▶ Your objective:
Collect each line of the records containing the string "will".

********************

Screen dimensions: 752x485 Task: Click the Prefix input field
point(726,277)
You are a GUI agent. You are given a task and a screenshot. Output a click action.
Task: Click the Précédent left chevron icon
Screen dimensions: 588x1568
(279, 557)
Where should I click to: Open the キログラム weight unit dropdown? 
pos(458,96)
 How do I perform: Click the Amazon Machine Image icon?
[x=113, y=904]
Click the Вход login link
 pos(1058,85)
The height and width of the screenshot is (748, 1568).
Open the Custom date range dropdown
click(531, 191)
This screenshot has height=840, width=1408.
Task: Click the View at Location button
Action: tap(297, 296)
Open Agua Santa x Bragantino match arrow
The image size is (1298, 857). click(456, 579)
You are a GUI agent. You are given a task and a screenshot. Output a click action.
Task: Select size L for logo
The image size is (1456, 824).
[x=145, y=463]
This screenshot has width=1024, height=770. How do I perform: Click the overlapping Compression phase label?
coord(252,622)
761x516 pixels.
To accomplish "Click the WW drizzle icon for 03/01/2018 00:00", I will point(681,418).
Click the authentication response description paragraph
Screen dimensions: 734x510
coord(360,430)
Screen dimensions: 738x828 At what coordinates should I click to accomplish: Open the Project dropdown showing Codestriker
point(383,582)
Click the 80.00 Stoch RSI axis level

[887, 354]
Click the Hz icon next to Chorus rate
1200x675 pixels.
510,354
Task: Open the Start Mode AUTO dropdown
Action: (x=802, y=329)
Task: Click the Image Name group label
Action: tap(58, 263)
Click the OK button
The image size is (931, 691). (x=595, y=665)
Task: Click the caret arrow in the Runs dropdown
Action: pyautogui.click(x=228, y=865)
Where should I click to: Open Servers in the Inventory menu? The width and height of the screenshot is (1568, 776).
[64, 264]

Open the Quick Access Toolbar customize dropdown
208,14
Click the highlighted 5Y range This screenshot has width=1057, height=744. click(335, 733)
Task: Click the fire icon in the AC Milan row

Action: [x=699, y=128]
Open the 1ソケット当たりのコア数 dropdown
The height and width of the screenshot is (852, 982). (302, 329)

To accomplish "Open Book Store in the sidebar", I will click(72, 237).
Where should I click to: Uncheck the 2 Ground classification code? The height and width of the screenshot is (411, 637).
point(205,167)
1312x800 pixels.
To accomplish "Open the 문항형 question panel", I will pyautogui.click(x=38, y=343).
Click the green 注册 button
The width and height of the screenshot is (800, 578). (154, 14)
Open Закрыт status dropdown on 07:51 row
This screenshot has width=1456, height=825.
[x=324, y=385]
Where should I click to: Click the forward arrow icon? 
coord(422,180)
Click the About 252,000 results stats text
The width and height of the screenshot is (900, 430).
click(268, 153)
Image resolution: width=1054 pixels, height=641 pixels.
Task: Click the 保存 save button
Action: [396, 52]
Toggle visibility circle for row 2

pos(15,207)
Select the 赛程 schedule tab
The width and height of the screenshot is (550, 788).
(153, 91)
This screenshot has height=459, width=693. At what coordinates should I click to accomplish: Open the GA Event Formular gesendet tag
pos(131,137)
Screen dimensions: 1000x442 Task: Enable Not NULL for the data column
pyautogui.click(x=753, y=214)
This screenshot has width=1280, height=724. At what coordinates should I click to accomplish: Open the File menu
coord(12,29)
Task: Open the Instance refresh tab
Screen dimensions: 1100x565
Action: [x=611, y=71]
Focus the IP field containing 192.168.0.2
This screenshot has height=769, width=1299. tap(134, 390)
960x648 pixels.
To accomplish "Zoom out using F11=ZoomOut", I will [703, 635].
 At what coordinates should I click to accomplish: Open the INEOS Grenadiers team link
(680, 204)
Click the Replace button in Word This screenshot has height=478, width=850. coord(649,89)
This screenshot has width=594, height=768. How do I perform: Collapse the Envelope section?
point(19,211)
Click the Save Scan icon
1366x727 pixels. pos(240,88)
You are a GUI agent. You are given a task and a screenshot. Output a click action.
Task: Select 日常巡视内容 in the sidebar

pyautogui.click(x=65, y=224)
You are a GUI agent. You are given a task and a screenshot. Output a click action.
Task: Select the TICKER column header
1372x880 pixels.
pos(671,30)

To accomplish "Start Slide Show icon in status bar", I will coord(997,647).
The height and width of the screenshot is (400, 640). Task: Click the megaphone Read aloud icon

********************

▶ Answer section:
To accomplish "Click the WW drizzle icon for 03/01/2018 00:00", I will point(681,418).
To accomplish "Open Book Store in the sidebar", I will click(72, 237).
To accomplish "Open the 문항형 question panel", I will pyautogui.click(x=38, y=343).
To accomplish "Zoom out using F11=ZoomOut", I will [703, 635].
To accomplish "Start Slide Show icon in status bar", I will coord(997,647).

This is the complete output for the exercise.